***** Input material *****

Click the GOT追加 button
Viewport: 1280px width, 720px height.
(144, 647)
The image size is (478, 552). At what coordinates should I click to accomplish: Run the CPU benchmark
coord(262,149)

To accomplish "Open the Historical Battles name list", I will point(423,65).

*****
***** Input material *****

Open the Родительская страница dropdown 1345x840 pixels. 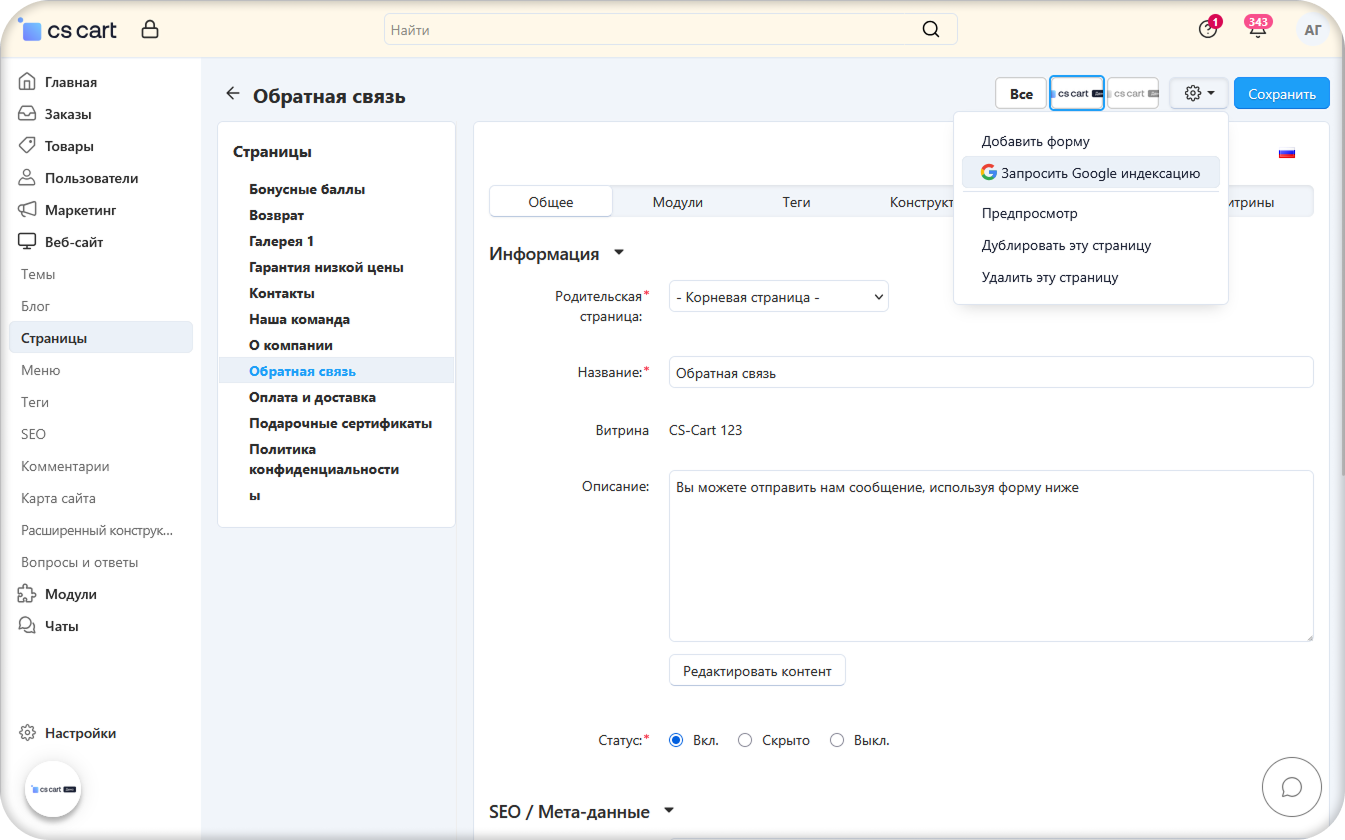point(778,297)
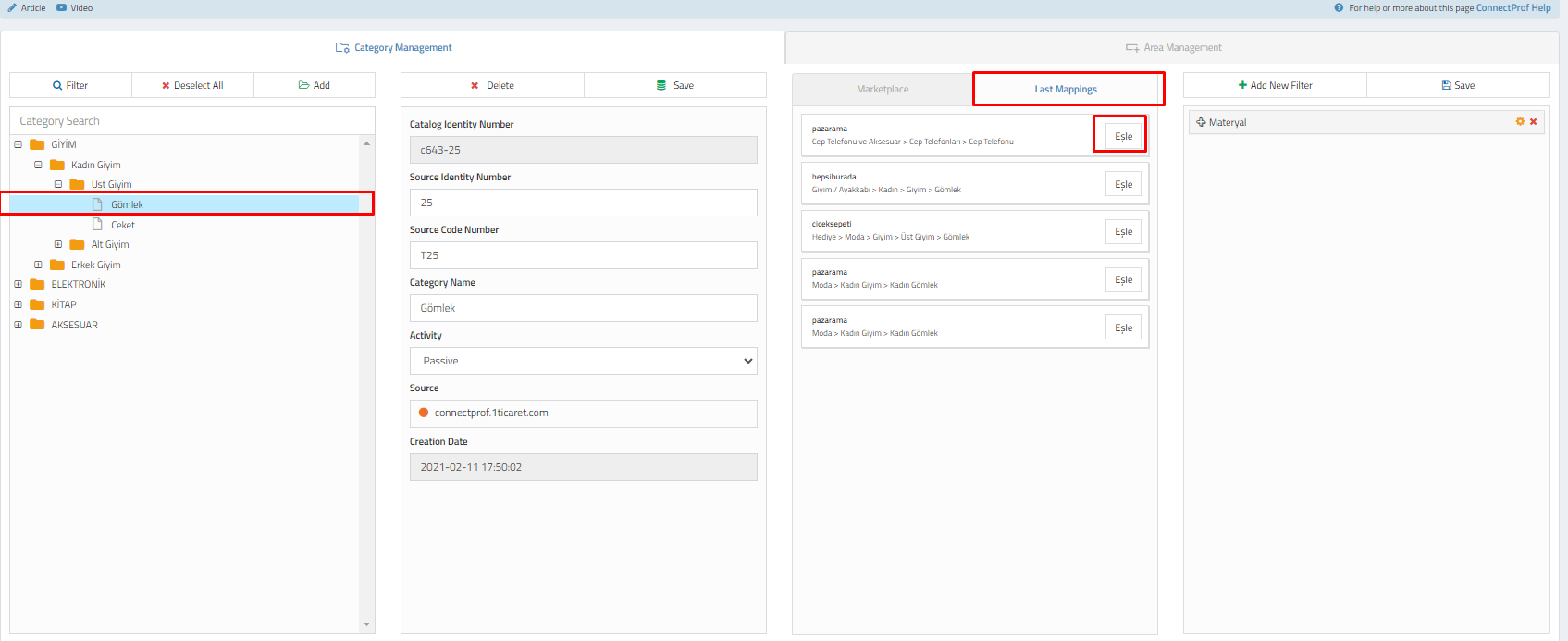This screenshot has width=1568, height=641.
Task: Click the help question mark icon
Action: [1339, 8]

*****
***** Input material *****

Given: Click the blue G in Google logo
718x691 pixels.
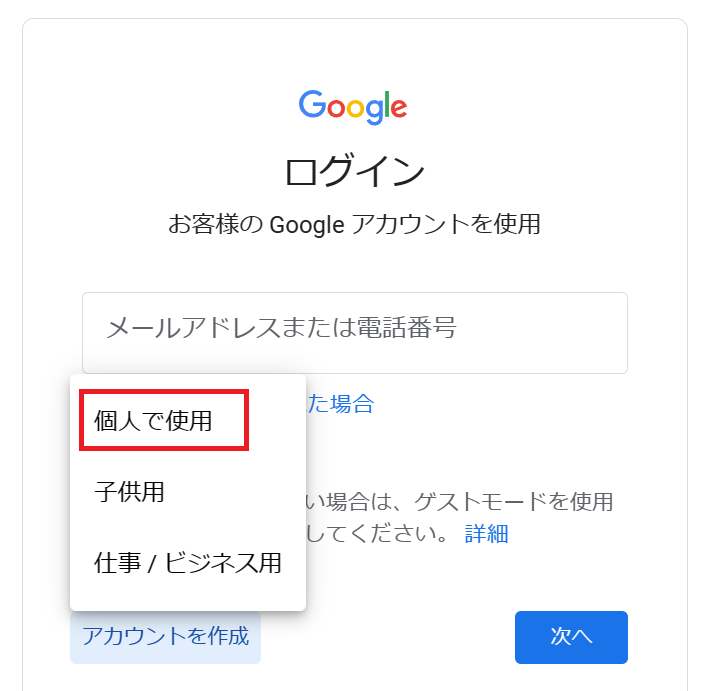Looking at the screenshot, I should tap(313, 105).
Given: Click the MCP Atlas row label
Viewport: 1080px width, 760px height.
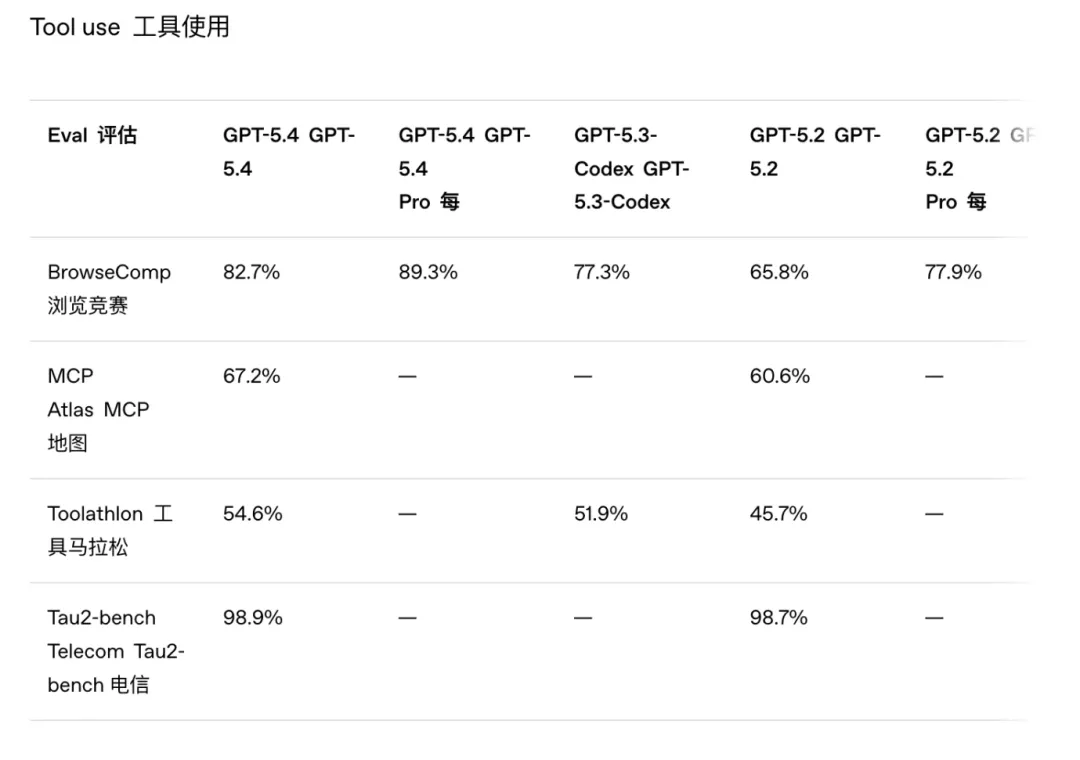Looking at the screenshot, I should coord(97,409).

*****

_What you are asked to do_
Lines that contain "Given" are to be copied from the records above.

_Response to the task_
Given: Click the blue G in Google logo
Given: Click the MCP Atlas row label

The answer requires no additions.